Kelime ve öğe konumu kayıtları

◆ ◆ ◆

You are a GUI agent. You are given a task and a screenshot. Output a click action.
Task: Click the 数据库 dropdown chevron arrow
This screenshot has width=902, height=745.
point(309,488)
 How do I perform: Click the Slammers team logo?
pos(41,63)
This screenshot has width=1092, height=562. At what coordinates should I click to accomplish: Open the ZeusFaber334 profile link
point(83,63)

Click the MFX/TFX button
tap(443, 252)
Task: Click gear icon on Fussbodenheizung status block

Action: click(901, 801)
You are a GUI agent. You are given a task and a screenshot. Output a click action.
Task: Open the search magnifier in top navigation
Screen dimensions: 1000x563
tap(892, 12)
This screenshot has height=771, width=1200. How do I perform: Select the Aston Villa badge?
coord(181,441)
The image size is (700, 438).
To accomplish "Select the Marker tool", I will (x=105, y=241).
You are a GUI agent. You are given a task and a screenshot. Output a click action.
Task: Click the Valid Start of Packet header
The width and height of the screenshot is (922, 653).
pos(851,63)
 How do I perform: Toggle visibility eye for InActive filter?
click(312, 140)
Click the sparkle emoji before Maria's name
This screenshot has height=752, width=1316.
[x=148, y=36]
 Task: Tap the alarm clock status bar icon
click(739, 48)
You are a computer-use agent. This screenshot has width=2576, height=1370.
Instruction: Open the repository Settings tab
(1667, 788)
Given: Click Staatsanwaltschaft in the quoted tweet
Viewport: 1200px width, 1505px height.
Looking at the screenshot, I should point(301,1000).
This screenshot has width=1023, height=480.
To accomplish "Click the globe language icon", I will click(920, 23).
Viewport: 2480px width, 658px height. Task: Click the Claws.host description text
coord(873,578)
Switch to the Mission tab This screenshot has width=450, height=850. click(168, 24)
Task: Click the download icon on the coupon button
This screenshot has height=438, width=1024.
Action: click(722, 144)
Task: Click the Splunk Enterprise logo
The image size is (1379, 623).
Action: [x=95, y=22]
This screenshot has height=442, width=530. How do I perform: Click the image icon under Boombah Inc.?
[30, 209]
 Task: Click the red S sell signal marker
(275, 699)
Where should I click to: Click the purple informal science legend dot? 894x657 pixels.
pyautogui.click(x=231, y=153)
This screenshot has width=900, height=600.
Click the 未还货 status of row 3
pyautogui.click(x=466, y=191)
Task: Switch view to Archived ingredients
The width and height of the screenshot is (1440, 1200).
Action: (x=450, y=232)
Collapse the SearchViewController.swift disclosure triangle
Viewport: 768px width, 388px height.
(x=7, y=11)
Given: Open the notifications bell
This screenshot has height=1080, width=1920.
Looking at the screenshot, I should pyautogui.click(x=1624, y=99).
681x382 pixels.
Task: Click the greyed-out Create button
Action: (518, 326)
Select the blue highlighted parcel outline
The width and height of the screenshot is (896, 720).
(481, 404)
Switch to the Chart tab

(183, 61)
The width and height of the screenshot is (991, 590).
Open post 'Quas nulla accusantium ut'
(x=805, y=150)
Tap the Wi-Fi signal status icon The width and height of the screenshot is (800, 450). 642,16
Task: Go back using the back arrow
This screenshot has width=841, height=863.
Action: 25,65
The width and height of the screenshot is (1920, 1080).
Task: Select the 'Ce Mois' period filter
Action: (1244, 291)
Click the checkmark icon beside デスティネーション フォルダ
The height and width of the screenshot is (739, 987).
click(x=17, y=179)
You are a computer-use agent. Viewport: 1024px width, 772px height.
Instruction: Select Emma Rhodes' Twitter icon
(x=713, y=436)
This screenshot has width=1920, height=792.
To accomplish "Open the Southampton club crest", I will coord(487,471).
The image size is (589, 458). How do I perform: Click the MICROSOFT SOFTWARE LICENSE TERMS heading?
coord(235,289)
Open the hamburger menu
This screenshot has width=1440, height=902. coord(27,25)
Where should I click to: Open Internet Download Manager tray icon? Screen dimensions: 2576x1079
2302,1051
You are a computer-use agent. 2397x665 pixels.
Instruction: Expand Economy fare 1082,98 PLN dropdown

◆ ◆ ◆

**Yapılacak iş:** Kayıtlarda "will" dizesini içeren satırların hepsini belirleyin ve her birini kopyalayın.

**Yazılı yanıt:**
To accomplish "Select the Marker tool", I will (x=105, y=241).
To accomplish "Click the globe language icon", I will click(920, 23).
To accomplish "Open the Southampton club crest", I will coord(487,471).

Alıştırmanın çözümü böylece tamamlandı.